■ **PROBLEM**: Where does the word "computer" show up in the data? Please find each such line and copy it.

───── EXCERPTED DATA ─────

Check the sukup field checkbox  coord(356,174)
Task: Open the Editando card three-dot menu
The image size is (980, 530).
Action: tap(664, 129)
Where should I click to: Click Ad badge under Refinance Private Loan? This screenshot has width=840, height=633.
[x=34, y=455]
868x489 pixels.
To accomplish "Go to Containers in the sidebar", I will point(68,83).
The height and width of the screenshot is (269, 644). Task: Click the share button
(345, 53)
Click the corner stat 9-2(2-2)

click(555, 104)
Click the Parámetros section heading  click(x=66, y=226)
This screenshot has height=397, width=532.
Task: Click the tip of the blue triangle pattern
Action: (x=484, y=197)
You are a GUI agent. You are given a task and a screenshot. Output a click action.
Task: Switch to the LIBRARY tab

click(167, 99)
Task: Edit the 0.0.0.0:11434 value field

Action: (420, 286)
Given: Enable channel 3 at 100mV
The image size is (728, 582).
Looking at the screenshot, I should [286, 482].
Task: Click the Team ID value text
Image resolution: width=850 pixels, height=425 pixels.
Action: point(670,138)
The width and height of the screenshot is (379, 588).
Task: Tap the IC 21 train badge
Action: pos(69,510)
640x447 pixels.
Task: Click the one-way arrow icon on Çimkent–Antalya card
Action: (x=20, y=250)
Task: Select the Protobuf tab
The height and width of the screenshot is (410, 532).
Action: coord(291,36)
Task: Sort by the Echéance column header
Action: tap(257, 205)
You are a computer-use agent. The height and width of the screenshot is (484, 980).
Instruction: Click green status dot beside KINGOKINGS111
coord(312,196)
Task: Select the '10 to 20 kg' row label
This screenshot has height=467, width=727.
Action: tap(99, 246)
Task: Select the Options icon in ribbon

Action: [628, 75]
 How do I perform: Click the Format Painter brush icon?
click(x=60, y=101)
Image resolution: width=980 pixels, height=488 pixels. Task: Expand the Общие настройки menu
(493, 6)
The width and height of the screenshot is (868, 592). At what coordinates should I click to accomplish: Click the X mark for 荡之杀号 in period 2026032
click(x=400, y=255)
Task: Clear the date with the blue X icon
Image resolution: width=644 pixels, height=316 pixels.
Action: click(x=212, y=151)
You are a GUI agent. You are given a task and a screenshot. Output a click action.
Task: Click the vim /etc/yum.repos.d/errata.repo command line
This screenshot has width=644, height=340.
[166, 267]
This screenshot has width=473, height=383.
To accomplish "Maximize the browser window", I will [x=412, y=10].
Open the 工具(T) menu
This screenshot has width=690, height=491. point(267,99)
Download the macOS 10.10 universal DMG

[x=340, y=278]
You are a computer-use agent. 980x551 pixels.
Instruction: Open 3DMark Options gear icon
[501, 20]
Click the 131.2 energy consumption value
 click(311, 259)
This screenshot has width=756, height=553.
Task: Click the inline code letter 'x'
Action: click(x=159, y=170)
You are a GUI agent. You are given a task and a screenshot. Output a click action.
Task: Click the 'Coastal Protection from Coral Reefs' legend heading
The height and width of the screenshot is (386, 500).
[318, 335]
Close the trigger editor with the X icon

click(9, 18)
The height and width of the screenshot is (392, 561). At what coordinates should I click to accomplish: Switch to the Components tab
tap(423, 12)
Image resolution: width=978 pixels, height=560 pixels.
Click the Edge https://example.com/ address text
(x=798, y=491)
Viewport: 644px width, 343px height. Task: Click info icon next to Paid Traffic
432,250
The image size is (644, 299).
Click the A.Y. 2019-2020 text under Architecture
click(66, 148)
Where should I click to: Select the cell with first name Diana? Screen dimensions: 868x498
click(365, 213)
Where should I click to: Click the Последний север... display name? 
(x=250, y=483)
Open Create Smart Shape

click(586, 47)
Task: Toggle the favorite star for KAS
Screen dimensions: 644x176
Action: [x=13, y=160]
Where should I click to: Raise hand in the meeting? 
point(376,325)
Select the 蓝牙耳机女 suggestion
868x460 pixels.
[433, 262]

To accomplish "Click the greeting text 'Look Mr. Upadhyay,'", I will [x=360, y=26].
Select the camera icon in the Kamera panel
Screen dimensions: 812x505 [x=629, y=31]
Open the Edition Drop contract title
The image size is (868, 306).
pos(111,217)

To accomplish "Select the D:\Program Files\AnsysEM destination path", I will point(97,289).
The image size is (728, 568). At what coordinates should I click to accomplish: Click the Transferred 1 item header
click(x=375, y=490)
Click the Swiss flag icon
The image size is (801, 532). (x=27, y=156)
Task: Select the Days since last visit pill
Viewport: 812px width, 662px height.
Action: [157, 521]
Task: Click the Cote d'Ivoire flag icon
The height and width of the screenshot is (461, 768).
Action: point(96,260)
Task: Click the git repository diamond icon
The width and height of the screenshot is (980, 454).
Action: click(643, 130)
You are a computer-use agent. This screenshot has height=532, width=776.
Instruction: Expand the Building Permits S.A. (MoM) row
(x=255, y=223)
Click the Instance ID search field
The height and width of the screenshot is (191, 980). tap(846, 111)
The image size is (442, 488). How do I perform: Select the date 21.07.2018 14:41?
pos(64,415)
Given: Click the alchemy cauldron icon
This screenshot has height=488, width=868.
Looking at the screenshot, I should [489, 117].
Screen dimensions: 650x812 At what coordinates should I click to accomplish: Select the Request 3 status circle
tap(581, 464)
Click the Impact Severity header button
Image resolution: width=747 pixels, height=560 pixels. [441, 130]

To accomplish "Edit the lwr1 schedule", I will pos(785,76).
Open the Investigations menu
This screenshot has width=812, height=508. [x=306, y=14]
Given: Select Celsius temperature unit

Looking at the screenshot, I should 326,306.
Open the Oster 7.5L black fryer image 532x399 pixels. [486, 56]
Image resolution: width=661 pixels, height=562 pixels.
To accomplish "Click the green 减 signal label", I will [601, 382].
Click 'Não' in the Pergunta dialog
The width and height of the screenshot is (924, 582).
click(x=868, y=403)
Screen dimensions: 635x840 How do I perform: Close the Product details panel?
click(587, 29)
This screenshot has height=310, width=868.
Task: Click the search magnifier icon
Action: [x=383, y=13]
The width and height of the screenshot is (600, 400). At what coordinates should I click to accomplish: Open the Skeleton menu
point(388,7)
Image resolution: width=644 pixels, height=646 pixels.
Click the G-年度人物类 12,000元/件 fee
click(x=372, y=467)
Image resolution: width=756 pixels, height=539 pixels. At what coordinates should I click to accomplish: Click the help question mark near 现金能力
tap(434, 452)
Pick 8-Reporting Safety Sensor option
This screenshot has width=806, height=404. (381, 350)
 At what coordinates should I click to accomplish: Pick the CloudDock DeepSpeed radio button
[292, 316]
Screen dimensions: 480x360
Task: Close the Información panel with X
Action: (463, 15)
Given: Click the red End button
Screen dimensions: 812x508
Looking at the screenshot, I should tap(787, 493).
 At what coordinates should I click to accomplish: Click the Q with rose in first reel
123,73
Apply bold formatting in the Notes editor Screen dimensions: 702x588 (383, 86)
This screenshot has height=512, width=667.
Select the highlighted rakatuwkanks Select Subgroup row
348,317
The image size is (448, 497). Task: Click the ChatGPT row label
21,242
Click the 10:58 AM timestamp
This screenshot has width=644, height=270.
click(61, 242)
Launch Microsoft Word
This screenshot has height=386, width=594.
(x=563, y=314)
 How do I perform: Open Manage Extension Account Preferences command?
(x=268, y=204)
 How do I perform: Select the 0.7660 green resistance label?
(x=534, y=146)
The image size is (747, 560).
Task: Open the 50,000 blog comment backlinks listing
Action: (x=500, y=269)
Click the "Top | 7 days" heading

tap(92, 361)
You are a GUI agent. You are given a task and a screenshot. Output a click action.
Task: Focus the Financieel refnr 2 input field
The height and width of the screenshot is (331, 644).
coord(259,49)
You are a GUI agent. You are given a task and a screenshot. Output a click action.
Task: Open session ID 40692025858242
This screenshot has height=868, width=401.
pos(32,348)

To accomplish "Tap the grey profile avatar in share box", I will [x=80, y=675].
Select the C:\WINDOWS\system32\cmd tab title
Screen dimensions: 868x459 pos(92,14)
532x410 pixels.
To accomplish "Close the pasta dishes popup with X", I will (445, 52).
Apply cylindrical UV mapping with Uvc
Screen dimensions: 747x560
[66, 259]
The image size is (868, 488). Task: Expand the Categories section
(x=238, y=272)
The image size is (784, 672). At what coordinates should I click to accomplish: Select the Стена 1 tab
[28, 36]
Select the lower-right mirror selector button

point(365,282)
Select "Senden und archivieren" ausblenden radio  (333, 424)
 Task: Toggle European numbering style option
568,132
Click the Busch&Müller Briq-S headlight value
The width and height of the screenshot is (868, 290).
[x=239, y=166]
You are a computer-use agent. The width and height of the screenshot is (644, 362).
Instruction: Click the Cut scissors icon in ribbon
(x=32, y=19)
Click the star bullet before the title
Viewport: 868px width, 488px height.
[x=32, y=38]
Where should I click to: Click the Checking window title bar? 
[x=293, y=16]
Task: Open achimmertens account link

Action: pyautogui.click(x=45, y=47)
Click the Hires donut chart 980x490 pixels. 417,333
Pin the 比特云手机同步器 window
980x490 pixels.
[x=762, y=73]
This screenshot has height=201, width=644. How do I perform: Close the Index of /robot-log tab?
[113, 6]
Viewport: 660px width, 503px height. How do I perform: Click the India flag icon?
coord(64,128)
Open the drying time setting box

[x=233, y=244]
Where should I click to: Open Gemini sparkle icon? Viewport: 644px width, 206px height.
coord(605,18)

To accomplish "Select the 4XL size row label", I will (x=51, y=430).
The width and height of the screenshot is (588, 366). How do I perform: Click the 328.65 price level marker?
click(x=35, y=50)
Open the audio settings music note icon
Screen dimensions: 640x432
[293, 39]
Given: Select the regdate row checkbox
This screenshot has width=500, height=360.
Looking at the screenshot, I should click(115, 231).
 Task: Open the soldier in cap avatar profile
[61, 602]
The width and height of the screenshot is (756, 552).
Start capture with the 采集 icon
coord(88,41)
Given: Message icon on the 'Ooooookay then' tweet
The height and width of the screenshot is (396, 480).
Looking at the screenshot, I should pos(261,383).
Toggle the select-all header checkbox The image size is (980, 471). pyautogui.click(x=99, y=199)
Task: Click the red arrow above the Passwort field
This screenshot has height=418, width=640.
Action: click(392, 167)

─────

■ **TASK ANSWER**:
You are a computer-use agent. The height and width of the screenshot is (484, 980).
You are a computer-use agent. 980x551 pixels.
You are a computer-use agent. This screenshot has height=532, width=776.
You are a computer-use agent. The width and height of the screenshot is (644, 362).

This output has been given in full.